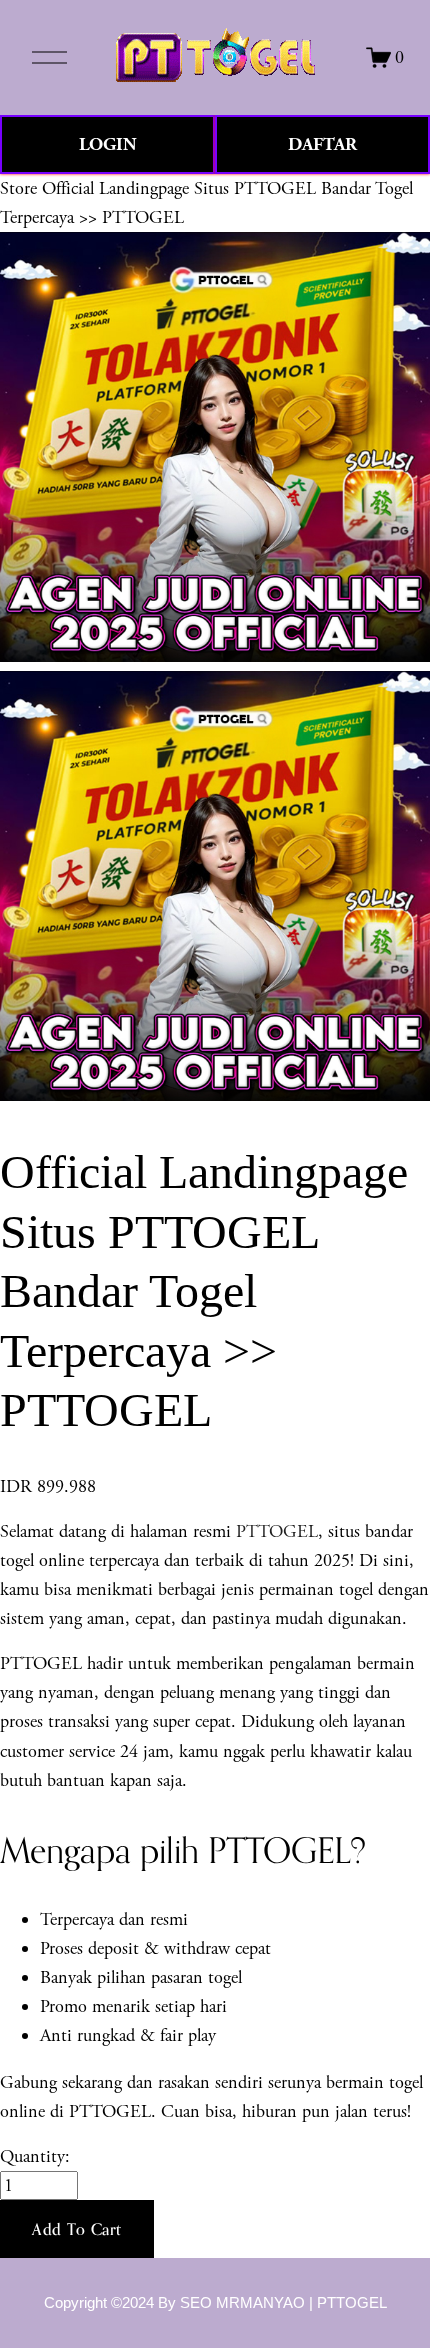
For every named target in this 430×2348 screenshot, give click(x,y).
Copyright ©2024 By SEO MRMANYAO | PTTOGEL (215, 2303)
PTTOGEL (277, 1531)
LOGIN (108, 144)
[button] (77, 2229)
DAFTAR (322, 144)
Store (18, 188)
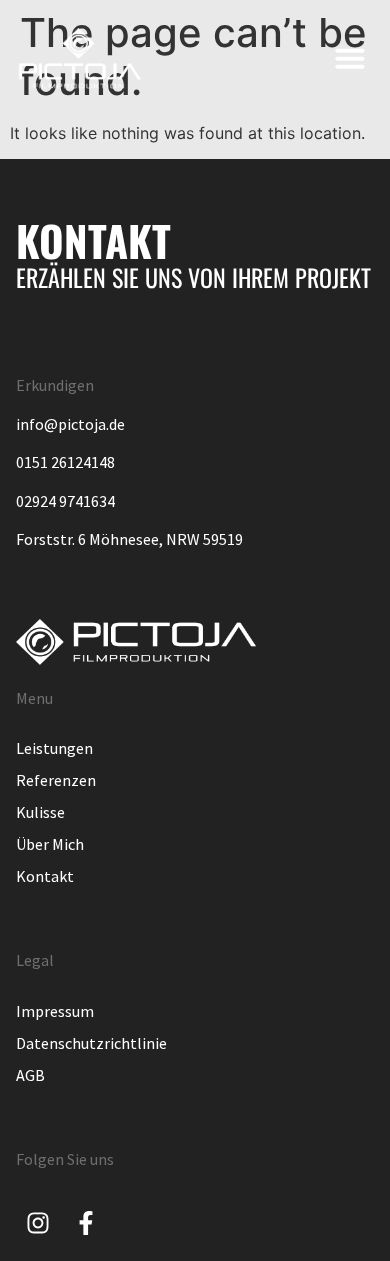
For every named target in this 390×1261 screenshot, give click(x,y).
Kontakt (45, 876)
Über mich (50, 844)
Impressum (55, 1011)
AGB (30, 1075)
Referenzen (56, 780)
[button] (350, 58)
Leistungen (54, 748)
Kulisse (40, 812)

···

Could you find each line in the entries that contains the string "named" and copy it?

OUTPUT BELOW ▸
For every named target in this 430×2348 screenshot, give click(x,y).
For every named target in this 390×1261 screenshot, give click(x,y).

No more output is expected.